* Excerpt provided
^^^^^^^^^^^^^^^^
Continuous etching and etched material recovery system

Abstract

A system and the required apparatus to provide a continuous recovery for the material being etched including the system and apparatus for recycling the etchant material for reuse in the etching device. The system includes a device for etching, an ammoniating system for the constant restoration of the etchant to a proper pH level for efficient alkaline etching and a controlled system for the systematic removal of the material which is etched and is in solution within the etchant, which controlled system includes the regeneration of the etchant material.

Description

BACKGROUND AND OBJECTS OF THE INVENTION

The art of chemical etching is well known. Various systems have been provided for continuous etching of material by continually providing fresh etchant into the etching device with discharge thereof after the same has become saturated with the material to be removed by the etching process. The continuity of these processes is provided by the constant provision of fresh etchant to the system and not by the regeneration or reuse of the etchant.

With applicant's concept, a system for the continuous etching and recovery of the material etched from the process with a recycling and regeneration of the etchant material from which the material etched is recovered is provided. The recycling of the etchant subsequent to the material removal therefrom provides a substantial savings to the user and substantially provides a system which may be considered to be closed loop in its useage.

With the various situations encountered in applicant's system, accommodation must be made for the differences required in the etching, regeneration and the material removal stages for proper functioning of the unit.

It is therefore an object of applicant's invention to provide a system for continuous etching of materials and particularly copper which provides for the continuous regeneration and reuse of the etchant.
^^^^^^^^^^^^^^^^
* Given information
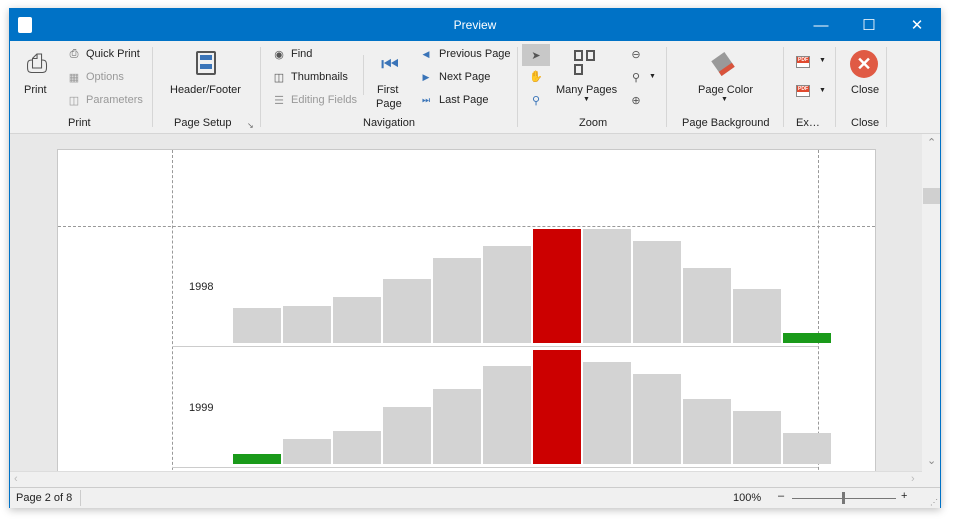 This screenshot has height=520, width=953. I want to click on send-pdf-icon: PDF, so click(803, 91).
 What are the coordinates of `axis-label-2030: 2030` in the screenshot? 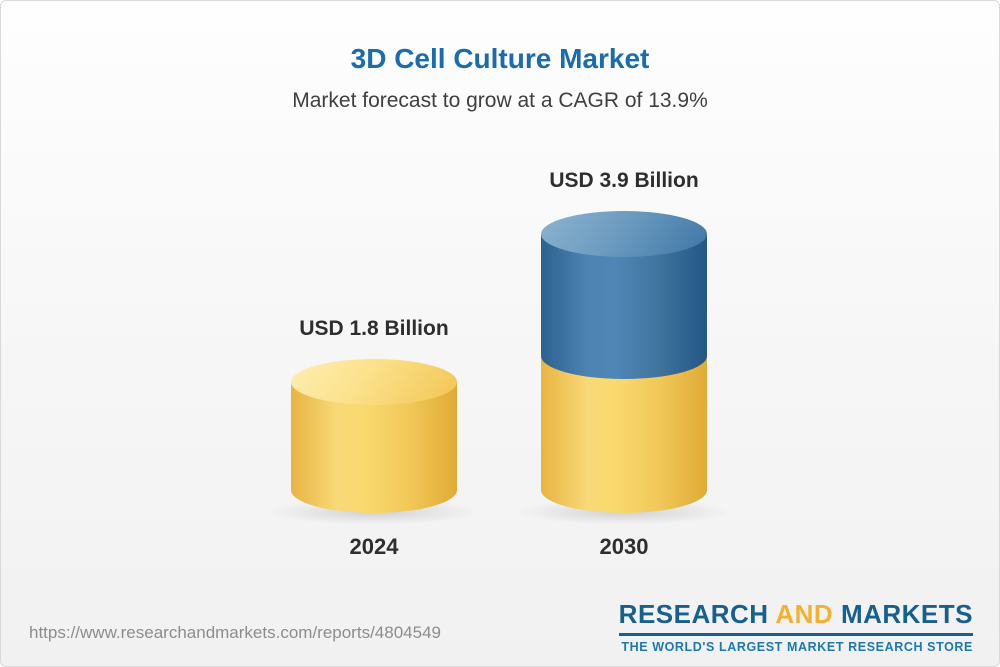 It's located at (624, 546).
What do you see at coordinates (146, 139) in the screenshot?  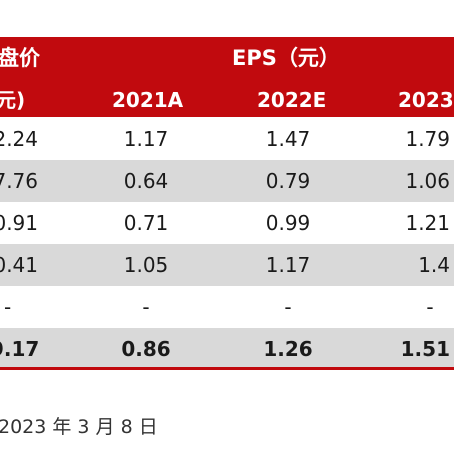 I see `eps-2021a-cell: 1.17` at bounding box center [146, 139].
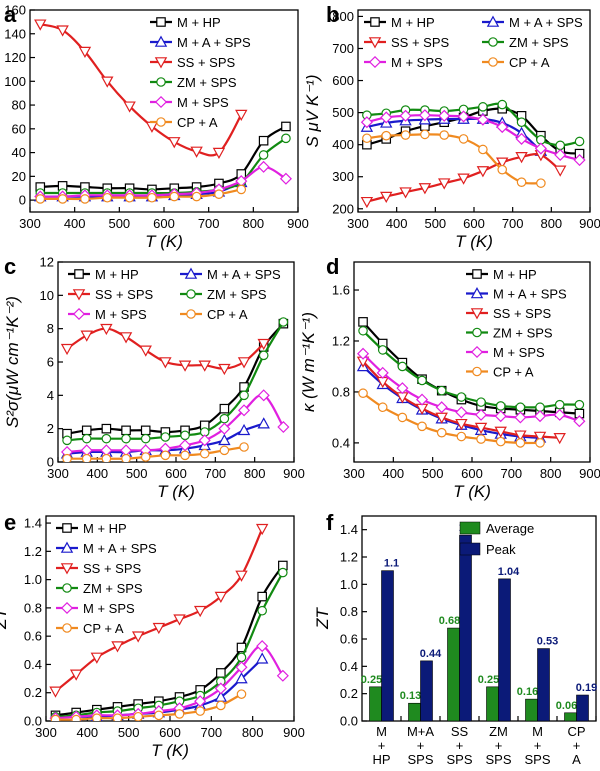 This screenshot has height=771, width=600. What do you see at coordinates (22, 200) in the screenshot?
I see `y-tick-label: 0` at bounding box center [22, 200].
^^^^^^^^^^^^^^^^
* Your tasks
• a. Which material does the etching patent text say the invention is particularly meant to etch?
• b. Pick up the etching patent text after its last sentence and continue it.
The records have no part in this work.

* Task answers
• a. Copper.

• b.
It is a further object of applicant's invention to provide a system for the continuous etching of materials and particularly copper which provides for the removal of the etched copper from the etchant solution and thereafter redirecting the copper free etchant back into the etching procedure.

It is a further object of applicant's invention to provide a system for the continuous operation of an etching device which system includes the regeneration of the etchant material continuously during the operation of the etching device and further provides for the continuous, selective removal of the material etched from the etchant material without disrupting the operation of the etching device.

It is still a further object of applicant's invention to provide a continuous etching system which is effectively a closed loop system and does not require complete substitution and replacement of the etchant into the loop.

These and other objects and advantages of applicant's invention will more fully appear from the accompanying description made in association with the accompanying drawings in which the same numeral is utilized to identify the same or similar parts throughout the several views, and in which:

FIG. 1 is a schematic illustration of the circuitry embodying the concepts of applicant's invention and illustrating, through utilization of dotted portions thereof, the various alternative locations for the addition of certain chemicals into the system;

FIG. 2 is a section taken along Line 2--2 of FIG. 1 and illustrating a first form of a device for the introduction of chemical into the system; and,

FIG. 3 is a section similar to FIG. 2 and illustrating a modified form of the unit for the introduction of chemicals into the system.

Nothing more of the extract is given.